* _TAREAS POR REALIZAR_
1 - Responde a partir del fragmento sobre los patios tucumanos:
(a) Según la cita inicial, ¿qué se debatía en el patio familiar?
(b) ¿En qué año nació Ramón Alderete Núñez?
(c) ¿Desde dónde obtuvo el padre algunas orquídeas?
2 - Devuelve sin cambios la parte del fragmento sobre los patios tucumanos que empieza en las palabras que contienen "Comprendería luego que, si" y termina después de "Álvarez al 800.".

* _FRAGMENTO DEL TEXTO_
- - - -

Comprendería luego que, si en la plaza se discurría sobre proyectos y sobre ilusiones, “en el patio familiar se debatía otra cosa, la narración de la vida, de la cual debía yo extraer la moraleja, cortar del árbol el fruto de la experiencia que la palabra había hecho madurar”.
Lujo de plantas
Un adorno fundamental del patio eran las plantas que desbordaban de las macetas. Ramón Alderete Núñez, nacido en 1919, en sus “Memorias de un chango tucumano” se detiene en este punto, al evocar la niñez en su casa de calle Crisóstomo Álvarez al 800.
Cuenta que ”en el primer patio, y hasta en los dos vestíbulos principales, se ubicaban aquellas plantas que, por su belleza o la singularidad de su especie, llamaban más la atención”. Su progenitor les dedicaba un amoroso cuidado cotidiano. Destacaba “algunas orquídeas obtenidas por mi padre desde Brasil, las hoy vulgares ‘violetas de los Alpes’ –casi desconocidas en el Tucumán de 1928- y la cala colorada, hoy vendida en el comercio de Buenos Aires con un nombre que escapa siempre de mi frágil memoria”. Era un regalo de Juan B. Terán, quien lo había recibido antes, traído de Europa, de Clodomiro Hileret.

- - - -

* _DATOS_
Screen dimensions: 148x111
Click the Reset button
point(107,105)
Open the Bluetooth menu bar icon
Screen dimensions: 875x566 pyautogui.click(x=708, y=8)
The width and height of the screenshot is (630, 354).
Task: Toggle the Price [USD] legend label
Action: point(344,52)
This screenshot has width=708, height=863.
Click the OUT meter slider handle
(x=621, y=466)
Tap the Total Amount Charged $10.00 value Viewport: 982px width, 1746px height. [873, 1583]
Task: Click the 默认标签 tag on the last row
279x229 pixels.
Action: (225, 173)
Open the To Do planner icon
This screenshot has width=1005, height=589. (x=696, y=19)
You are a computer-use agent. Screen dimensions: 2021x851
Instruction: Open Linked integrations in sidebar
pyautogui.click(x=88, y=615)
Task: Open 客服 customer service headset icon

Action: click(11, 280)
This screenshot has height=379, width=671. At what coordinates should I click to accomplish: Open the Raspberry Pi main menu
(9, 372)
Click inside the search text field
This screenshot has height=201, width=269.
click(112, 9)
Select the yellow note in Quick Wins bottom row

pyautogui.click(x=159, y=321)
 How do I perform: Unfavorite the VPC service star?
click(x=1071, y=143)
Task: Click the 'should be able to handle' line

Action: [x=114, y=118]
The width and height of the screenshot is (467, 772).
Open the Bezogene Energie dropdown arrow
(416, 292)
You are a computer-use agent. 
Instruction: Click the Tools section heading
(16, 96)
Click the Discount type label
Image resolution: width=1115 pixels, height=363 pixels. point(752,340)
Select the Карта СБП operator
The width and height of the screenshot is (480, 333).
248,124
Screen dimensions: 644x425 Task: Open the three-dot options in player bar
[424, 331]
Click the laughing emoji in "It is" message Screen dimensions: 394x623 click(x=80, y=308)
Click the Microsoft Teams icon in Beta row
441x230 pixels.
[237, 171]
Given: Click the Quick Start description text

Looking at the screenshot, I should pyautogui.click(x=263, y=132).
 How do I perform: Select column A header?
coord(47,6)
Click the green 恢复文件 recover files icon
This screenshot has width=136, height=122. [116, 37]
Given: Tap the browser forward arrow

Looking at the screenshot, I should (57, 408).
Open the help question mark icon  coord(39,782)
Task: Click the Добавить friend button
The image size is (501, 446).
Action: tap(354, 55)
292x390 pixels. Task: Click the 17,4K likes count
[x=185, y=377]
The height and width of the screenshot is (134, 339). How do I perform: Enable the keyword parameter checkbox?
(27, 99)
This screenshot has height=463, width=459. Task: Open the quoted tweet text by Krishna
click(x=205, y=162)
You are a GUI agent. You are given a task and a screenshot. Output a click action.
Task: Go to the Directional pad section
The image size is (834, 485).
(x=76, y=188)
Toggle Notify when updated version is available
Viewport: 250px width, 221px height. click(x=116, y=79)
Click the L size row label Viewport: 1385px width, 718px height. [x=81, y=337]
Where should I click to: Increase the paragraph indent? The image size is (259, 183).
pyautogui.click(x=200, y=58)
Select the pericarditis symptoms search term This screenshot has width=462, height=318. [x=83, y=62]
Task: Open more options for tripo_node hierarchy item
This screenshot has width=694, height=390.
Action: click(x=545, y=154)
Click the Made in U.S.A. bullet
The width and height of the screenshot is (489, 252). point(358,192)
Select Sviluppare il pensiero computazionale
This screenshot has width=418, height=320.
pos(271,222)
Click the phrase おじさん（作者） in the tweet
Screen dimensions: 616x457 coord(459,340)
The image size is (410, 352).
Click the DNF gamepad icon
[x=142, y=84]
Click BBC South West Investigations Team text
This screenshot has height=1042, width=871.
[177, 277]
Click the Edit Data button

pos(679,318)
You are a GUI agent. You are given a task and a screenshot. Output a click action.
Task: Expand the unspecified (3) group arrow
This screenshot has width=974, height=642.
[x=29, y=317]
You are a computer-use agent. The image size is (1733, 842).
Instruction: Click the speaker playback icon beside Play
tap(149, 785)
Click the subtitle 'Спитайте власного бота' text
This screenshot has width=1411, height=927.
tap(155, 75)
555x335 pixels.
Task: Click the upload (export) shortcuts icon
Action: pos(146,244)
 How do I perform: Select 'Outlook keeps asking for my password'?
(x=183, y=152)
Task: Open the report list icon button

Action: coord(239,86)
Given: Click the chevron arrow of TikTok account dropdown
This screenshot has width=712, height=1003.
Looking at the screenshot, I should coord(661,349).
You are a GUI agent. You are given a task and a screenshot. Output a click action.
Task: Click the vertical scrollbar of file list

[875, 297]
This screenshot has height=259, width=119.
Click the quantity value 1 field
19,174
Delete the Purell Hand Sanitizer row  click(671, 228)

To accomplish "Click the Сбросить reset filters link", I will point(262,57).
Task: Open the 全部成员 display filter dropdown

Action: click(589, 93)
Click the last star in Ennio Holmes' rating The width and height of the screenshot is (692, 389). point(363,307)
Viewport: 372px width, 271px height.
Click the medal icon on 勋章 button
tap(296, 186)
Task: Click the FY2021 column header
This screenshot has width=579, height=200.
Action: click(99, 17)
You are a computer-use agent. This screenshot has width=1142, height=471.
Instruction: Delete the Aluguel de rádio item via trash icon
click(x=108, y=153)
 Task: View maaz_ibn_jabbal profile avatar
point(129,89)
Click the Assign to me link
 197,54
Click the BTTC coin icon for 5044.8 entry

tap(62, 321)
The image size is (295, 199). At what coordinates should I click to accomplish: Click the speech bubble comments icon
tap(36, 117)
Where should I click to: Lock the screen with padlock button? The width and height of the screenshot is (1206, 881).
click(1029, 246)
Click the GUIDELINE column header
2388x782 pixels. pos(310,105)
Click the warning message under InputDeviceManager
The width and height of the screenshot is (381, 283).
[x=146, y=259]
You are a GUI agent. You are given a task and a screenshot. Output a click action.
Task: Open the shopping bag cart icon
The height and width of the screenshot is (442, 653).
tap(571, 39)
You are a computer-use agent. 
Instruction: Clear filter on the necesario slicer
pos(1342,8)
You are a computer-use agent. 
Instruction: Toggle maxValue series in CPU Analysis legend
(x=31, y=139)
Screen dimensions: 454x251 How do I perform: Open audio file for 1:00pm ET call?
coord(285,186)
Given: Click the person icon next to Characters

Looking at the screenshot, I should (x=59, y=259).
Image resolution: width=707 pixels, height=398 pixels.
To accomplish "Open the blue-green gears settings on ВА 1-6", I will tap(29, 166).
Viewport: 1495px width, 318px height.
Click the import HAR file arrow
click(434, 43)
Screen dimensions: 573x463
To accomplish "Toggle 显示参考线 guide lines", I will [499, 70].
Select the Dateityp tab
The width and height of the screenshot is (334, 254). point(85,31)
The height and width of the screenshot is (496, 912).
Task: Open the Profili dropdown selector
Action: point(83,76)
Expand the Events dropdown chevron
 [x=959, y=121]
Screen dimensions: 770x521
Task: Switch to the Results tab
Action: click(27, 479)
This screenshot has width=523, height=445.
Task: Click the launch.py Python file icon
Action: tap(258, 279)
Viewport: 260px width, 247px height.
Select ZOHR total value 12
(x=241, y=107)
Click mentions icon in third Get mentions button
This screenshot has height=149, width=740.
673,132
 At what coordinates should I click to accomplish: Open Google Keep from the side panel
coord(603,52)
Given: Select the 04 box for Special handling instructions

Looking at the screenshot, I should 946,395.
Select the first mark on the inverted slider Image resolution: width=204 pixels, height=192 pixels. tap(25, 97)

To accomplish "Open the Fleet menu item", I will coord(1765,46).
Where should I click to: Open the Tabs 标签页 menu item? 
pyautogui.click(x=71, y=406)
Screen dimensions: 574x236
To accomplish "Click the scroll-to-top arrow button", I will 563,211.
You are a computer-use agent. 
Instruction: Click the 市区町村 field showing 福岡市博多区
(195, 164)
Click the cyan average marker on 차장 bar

- - - -

* _LISTA DE RESPUESTAS_
1 -
(a) La narración de la vida.
(b) En 1919.
(c) Desde Brasil.

2 -
Comprendería luego que, si en la plaza se discurría sobre proyectos y sobre ilusiones, “en el patio familiar se debatía otra cosa, la narración de la vida, de la cual debía yo extraer la moraleja, cortar del árbol el fruto de la experiencia que la palabra había hecho madurar”.
Lujo de plantas
Un adorno fundamental del patio eran las plantas que desbordaban de las macetas. Ramón Alderete Núñez, nacido en 1919, en sus “Memorias de un chango tucumano” se detiene en este punto, al evocar la niñez en su casa de calle Crisóstomo Álvarez al 800.